Step 4: Assess Student Learning

Guiding Questions

  • Look back at what you determined as acceptable evidence in Step 2.
  • What are the most appropriate methods and activities for assessing student learning?
  • How will I align my assessment strategies with my teaching strategies?

Sample Assessment Tasks

In addition to ongoing assessment throughout the lessons, consider the following sample activities to evaluate students' learning at key milestones. Suggestions are given for assessing all students as a class or in groups, individual students in need of further evaluation and individual or groups of students in a variety of contexts.

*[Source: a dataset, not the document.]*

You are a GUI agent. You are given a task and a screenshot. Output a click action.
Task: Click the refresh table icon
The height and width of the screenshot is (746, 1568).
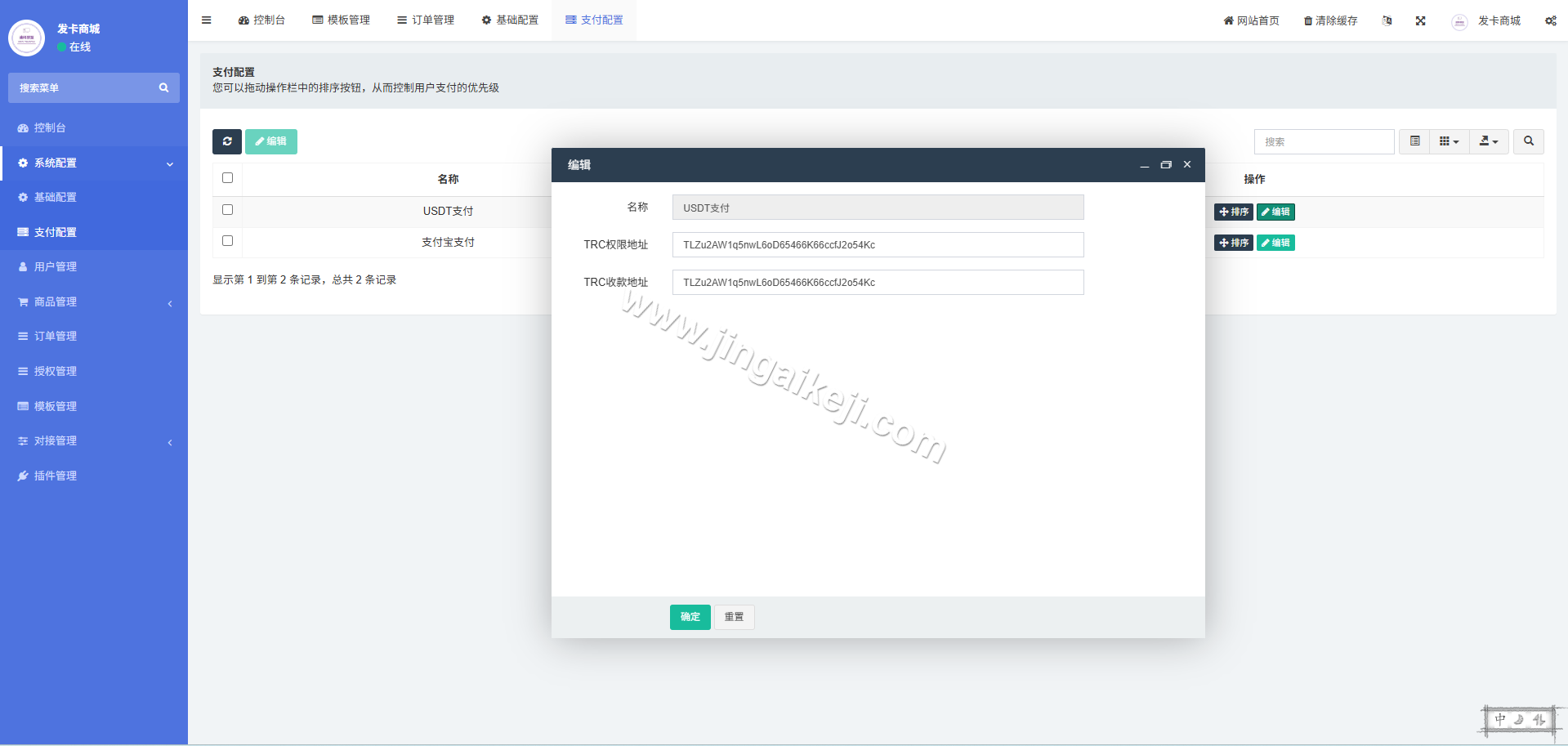[x=227, y=141]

A. Whole Class/Group Assessment

Examples of Whole Class/Group Assessment  Word Document

B. One-on-One Assessment

One of the easiest ways to spot students having difficulty recognizing the relationship between the position of a digit and its place value is playing a dice game where students make the largest number from the digits shown on the die. Students who do not make the largest (or smallest, as directed) number reliably from the two dice tossed can be seen to need additional work before developing this concept. If a student has not performed satisfactorily on the first performance assessment above, a game with the teacher will show you if the student does know that the position of the digit influences its value or not. If the student reliably selects the larger number to be the tens digit when asked to make the largest number and the smaller number when asked to make the smallest number, you know the student understands the concept. What the student may be lacking is:

  • understanding of the performance task
  • concentration and stamina to complete the task
  • language and organization necessary to describe his or her thinking
  • fine motor skills to print the length of communication required
  • experiences with manipulatives as a basis for the diagrams or
  • health, energy and desire to perform the task on that particular occasion.

Based upon your knowledge of the student, you may be able to diagnosis which of these is most likely and remediate accordingly. If you think the student has fine motor issues, try asking the student to do a similar problem with the base ten materials in the room while explaining his or her thinking verbally.

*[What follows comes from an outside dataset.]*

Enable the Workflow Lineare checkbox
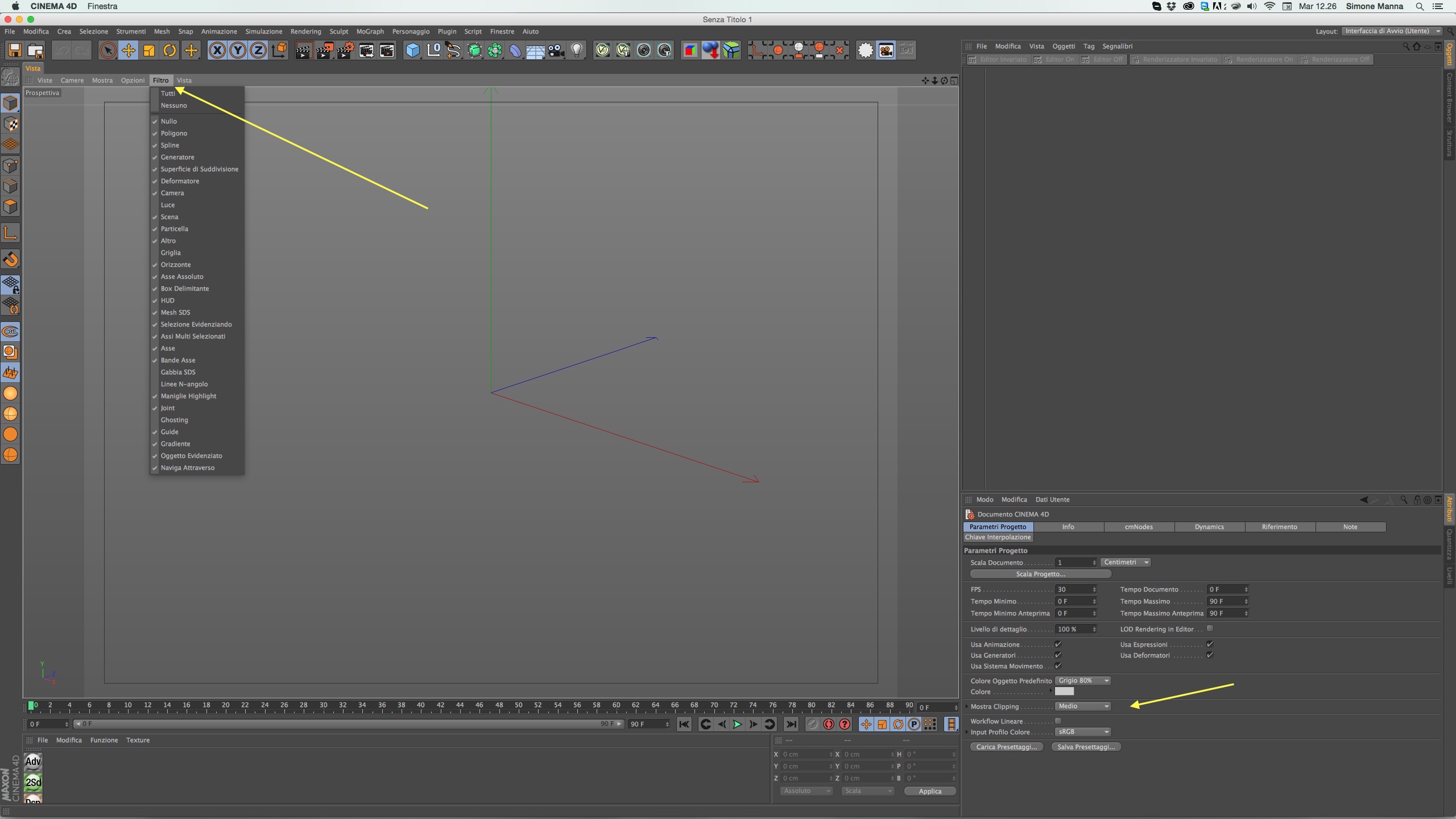Screen dimensions: 1456x819 1058,721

There are additional structured interviews in the Alberta Diagnostic Mathematics Program, Division I book Numeration that may be helpful for students who do not seem ready for the Grade 2 curriculum.

C. Applied Learning

When students are counting over 20 items, provide opportunities for them to group the items into sets of ten and organize their counts and comparisons accordingly.

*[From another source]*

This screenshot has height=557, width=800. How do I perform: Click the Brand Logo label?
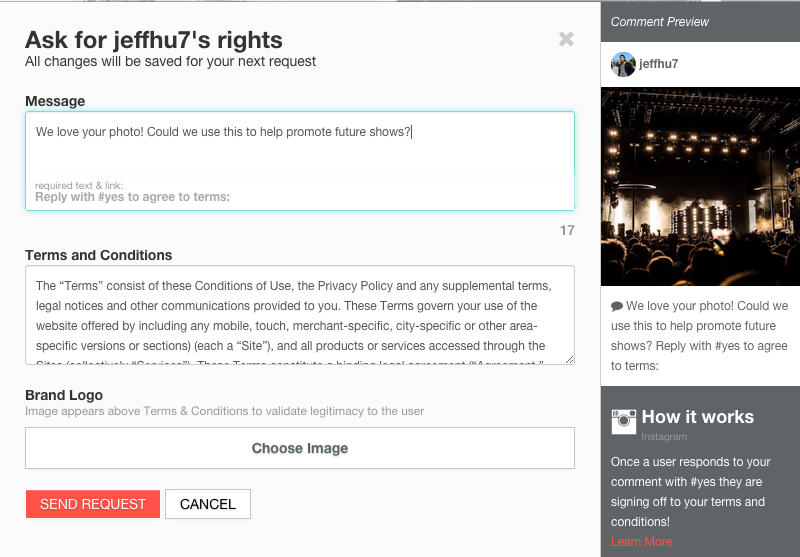click(x=64, y=395)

  • For example, if students have been asked to estimate the number of buttons in a jar, when it comes time to find the winner, allow students to count the buttons by making groups of ten in portion cups and then count by tens before adding the ones leftover.
  • In this way, several students can count tens and several others can check their counts.
  • The whole class can finalize the check of the final number by counting the tens and then adding the ones.
  • The students can explain how to write the numeral for this amount based upon the tens and ones counts.
  • Have the students measure their heights using base ten rods and centicubes to encourage them to count tens and then ones.
  • Counting pennies to find the total value is another job students can do both at home and at school.
  • If there is a school penny drive or other collection in which there are many pennies collected, the students can count groups of ten into small portion cups until they have ten groups of ten and transfer these into a larger portion cup to be counted as a dollar.
  • On occasion, items such as brochures or poppies arrive in the office and need to be divided into classroom quantities.
  • Ask the office if your Grade 2 students can be the accountants.
  • Have various teams make piles of tens and then the necessary ones to make each class’s pile.
  • Have the teams rotate so a second team of Grade 2 accountants audits their counting.